# Day 63 for Pasha



## lymorelynn (Oct 4, 2008)

and keeping all paws here crossed that all goes right this time.

screenshot windows 8


----------



## Dingle (Aug 29, 2008)

Good luck


----------



## aria2013 (Feb 23, 2014)

Good Luck Pasha


----------



## Time flies (Jul 23, 2013)

Must be nerve wracking for you! Hope everything goes smoothly and soon you have some pictures of a happy mom with her babies to show us.


----------



## catcoonz (Aug 4, 2012)

We will both be kittening this week then. 

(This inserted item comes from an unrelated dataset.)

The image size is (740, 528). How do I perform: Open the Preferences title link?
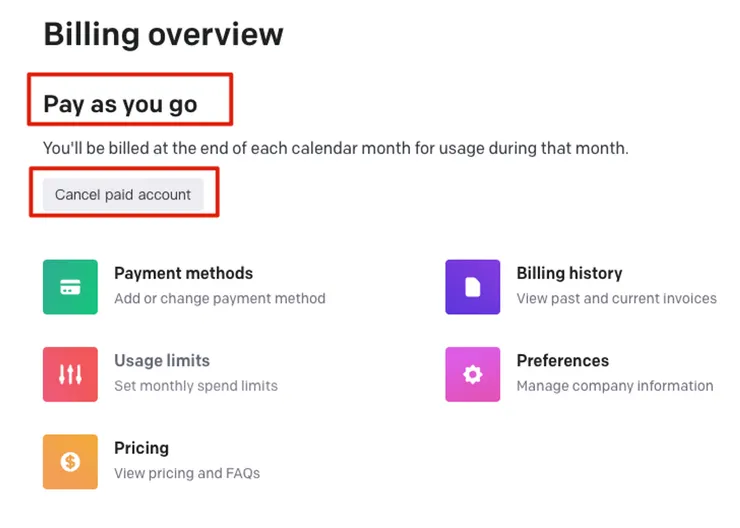[562, 360]
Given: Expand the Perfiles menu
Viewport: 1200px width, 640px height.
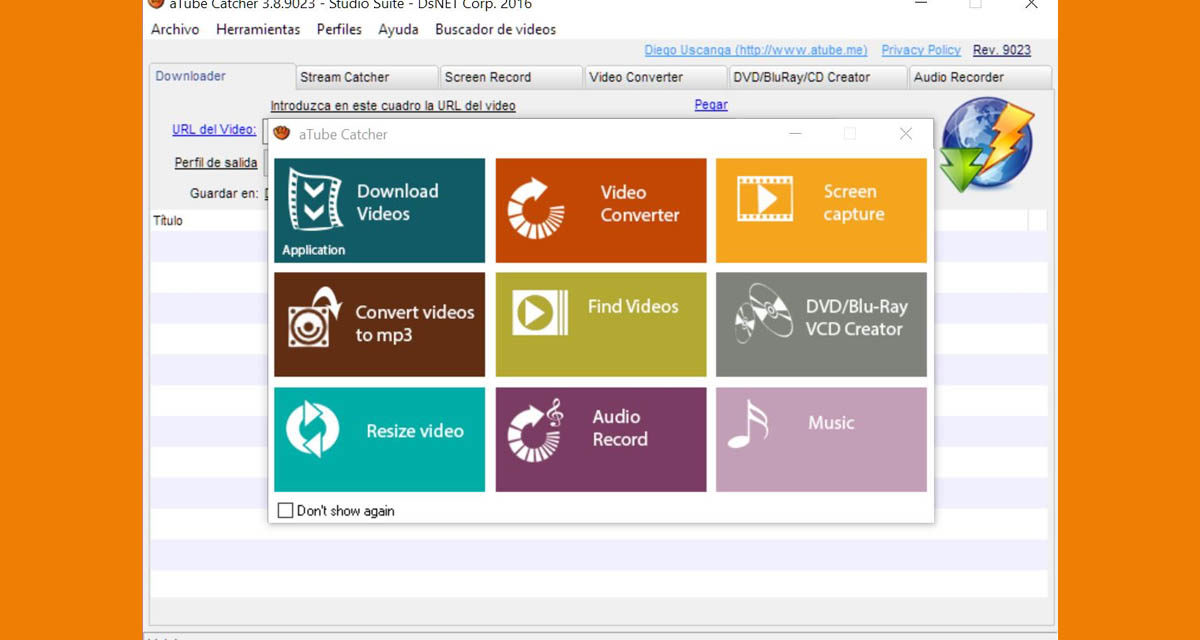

Hope all goes well for you and the beautiful Pasha. xxx


----------



## lymorelynn (Oct 4, 2008)

catcoonz said:


> We will both be kittening this week then.
> 
> Hope all goes well for you and the beautiful Pasha. xxx


I don't think we've got nine though  
I'll just be pleased with a straight forward birth this time :yesnod:
Good luck to your girl CC :thumbup1:


----------



## dagny0823 (Oct 20, 2009)

My fingers are so tightly crossed for Pasha that I've lost feeling in them


----------



## sharonchilds (Jul 7, 2011)

Sending Pasha lots of hugs for her big day :001_wub:


----------



## Aurelie (Apr 10, 2012)

Good luck Pasha, we'll all be thinking of you.


----------



## MollyMilo (Feb 16, 2012)

Good luck pasha, everything tightly crossed and positive PF vibes for a smooth delivery and strong healthy babies xx


----------



## Guest (Mar 11, 2014)

Good luck Pasha lots of love and hugs Megan and Princess xxxxxxxxxxxxxx


----------



## we love bsh's (Mar 28, 2011)

Good luck lynn love.


----------



## Cosmills (Oct 3, 2012)

She will be fine... Good luck sweetie ... Xxx


----------



## lisajjl1 (Jun 23, 2010)

Good luck Lynn and Pasha.


----------



## egyptianreggae (May 26, 2012)

Good luck, everybody, hope Pasha has an easy time of it, and an extra rub behind the whiskers for beautiful Mai Tai, in case she feels left out!


----------



## lymorelynn (Oct 4, 2008)

egyptianreggae said:


> Good luck, everybody, hope Pasha has an easy time of it, and an extra rub behind the whiskers for beautiful Mai Tai, in case she feels left out!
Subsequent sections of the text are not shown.